-- BEGIN Supplied material --

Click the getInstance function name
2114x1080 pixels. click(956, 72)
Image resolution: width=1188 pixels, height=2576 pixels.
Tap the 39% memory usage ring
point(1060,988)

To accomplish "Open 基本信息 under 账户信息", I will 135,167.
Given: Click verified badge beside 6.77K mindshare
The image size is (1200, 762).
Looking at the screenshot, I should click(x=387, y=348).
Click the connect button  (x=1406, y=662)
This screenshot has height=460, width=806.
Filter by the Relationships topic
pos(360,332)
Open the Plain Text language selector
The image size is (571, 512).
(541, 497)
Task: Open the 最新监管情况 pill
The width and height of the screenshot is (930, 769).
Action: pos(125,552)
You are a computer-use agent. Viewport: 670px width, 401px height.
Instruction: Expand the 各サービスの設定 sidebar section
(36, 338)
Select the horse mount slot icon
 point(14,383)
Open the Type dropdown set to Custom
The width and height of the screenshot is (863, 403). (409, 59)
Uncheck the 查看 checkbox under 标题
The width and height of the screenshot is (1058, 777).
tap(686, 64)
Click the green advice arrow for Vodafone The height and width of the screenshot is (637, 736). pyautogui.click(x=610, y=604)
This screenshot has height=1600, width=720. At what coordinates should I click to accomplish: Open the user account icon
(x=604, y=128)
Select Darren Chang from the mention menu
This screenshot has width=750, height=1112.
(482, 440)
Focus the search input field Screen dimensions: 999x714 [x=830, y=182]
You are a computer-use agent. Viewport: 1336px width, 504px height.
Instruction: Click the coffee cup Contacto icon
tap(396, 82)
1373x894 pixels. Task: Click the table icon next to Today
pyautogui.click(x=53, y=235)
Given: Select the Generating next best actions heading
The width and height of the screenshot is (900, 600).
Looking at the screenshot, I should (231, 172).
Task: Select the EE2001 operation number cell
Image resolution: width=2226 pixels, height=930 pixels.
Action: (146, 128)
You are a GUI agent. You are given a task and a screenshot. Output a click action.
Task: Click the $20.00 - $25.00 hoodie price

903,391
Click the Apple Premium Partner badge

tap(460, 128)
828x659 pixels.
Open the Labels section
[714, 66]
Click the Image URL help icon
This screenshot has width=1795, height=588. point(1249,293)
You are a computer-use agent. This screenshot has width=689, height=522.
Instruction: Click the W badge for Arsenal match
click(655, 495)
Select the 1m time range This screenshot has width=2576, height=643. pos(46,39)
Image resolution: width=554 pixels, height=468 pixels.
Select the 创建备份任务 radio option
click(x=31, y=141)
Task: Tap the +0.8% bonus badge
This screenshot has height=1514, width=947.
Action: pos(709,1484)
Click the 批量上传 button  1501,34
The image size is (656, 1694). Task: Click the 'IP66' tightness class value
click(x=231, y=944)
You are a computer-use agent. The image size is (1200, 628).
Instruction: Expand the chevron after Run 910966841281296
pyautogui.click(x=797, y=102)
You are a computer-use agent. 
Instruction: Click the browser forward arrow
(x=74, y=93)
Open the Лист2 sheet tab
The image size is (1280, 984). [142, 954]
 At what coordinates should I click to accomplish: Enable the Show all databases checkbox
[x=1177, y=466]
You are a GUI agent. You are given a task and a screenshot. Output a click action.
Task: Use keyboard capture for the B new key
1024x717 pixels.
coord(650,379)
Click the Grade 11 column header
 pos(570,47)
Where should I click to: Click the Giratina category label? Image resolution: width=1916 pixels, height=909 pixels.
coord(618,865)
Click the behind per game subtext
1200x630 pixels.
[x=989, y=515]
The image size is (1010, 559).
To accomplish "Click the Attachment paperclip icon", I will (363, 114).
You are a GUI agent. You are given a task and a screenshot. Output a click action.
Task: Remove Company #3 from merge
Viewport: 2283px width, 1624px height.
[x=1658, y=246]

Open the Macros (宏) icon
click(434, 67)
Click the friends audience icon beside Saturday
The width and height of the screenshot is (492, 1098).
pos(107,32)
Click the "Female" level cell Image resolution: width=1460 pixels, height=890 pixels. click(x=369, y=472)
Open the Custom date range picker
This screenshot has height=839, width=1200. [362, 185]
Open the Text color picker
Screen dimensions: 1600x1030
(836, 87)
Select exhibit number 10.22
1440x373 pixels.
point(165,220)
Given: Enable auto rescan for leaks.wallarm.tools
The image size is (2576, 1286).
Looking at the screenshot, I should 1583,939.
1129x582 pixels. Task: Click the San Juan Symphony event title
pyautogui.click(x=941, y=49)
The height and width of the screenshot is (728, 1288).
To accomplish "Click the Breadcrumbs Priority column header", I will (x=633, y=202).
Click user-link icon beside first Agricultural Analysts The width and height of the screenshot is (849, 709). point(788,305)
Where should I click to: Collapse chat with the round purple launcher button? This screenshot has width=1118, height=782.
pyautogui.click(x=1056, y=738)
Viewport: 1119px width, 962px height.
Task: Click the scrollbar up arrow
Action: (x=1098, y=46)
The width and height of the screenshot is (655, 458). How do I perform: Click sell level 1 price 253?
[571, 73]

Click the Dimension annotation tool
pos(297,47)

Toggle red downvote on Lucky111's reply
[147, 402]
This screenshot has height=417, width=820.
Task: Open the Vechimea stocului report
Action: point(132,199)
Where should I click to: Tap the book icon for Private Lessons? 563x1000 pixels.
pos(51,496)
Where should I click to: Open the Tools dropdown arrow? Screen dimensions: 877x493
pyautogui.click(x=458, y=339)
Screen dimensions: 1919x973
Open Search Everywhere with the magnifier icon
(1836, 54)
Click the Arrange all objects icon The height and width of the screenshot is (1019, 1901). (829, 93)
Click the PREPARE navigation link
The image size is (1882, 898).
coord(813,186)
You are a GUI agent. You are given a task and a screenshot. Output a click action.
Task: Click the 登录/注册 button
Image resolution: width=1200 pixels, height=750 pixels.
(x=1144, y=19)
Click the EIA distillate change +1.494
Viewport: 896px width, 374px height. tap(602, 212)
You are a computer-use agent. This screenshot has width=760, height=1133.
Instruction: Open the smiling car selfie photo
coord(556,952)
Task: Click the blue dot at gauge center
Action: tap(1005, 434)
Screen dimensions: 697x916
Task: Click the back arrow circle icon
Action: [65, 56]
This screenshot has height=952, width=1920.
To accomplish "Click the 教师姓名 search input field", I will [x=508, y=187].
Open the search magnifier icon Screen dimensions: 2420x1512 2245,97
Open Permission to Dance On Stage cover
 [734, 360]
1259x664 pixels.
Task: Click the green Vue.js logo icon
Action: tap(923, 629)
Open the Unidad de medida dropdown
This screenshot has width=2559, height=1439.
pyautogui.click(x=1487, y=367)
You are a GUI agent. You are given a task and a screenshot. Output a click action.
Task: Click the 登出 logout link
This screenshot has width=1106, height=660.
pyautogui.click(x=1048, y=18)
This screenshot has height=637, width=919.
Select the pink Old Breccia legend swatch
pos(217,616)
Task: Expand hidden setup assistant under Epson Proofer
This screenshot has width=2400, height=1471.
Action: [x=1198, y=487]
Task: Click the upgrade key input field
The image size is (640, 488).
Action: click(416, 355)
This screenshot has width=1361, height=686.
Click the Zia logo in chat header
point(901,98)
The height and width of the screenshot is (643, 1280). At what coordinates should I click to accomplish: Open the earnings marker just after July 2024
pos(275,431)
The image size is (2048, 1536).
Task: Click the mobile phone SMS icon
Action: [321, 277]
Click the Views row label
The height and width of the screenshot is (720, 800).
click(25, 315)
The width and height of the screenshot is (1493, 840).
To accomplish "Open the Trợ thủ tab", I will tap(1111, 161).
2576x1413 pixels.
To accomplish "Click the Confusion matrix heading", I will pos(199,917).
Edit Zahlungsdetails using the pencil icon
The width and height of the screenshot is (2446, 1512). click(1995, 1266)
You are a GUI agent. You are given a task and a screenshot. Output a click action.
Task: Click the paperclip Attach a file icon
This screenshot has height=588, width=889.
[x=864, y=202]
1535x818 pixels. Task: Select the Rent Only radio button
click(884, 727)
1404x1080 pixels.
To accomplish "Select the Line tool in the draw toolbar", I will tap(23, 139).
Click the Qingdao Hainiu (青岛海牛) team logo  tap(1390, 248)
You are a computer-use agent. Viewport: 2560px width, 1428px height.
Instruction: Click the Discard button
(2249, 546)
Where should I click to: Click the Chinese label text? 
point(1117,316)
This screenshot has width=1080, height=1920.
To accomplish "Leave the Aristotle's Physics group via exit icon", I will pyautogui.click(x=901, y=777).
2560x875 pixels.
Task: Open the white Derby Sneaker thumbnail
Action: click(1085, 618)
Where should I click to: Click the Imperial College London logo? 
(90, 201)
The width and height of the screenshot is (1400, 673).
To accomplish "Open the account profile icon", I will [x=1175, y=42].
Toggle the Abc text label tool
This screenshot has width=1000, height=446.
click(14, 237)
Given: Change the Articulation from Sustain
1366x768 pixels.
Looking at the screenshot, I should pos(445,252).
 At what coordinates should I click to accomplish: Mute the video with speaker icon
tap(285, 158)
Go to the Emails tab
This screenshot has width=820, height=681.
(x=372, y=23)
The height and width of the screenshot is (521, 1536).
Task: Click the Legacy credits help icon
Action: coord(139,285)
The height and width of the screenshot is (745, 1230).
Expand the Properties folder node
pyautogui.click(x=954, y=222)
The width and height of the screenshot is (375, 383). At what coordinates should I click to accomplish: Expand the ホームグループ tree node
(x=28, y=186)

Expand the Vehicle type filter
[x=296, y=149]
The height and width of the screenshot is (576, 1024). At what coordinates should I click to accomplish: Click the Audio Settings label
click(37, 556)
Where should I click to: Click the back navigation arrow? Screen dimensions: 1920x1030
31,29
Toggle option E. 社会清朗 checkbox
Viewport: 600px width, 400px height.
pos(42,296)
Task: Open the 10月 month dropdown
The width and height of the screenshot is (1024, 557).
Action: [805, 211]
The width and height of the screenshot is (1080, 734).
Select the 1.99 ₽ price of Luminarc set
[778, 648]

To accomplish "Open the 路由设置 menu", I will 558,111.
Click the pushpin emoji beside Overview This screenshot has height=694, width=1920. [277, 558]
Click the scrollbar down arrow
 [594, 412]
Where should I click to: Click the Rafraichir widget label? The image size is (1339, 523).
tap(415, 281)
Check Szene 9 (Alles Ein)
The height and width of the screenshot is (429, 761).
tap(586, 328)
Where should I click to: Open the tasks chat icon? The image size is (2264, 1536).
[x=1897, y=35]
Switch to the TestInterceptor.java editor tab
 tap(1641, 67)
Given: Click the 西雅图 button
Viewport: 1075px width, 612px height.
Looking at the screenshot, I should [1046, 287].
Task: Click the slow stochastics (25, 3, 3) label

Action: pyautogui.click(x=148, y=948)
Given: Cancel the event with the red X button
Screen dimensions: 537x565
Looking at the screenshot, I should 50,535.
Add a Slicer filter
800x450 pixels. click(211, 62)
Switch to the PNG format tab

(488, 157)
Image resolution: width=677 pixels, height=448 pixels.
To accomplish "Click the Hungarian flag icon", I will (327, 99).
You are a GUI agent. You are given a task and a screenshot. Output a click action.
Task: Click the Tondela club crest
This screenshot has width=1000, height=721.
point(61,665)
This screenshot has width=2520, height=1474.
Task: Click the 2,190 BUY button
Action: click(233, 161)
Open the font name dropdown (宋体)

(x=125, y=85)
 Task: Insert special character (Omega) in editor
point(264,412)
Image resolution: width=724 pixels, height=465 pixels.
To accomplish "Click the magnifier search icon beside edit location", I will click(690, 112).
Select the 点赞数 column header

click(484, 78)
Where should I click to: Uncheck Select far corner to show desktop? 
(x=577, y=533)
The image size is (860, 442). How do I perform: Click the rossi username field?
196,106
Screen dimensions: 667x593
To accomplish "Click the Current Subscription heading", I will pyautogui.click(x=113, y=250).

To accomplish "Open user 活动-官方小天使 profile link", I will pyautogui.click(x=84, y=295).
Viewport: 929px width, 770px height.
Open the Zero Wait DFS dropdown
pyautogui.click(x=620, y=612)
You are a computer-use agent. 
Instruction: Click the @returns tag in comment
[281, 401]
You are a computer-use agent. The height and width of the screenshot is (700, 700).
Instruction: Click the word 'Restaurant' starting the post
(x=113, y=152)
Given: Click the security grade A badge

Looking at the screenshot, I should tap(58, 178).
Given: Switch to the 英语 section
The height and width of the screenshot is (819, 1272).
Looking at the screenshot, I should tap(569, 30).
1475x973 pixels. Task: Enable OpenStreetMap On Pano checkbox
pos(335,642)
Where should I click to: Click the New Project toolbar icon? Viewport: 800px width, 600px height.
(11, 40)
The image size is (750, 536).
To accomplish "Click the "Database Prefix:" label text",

-- END Supplied material --

# Given task
Copy the records from the line containing "Image resolution: width=724" through the line containing "click(484, 78)", reproducing every character as it stands.

# Solution
Image resolution: width=724 pixels, height=465 pixels.
To accomplish "Click the magnifier search icon beside edit location", I will click(690, 112).
Select the 点赞数 column header

click(484, 78)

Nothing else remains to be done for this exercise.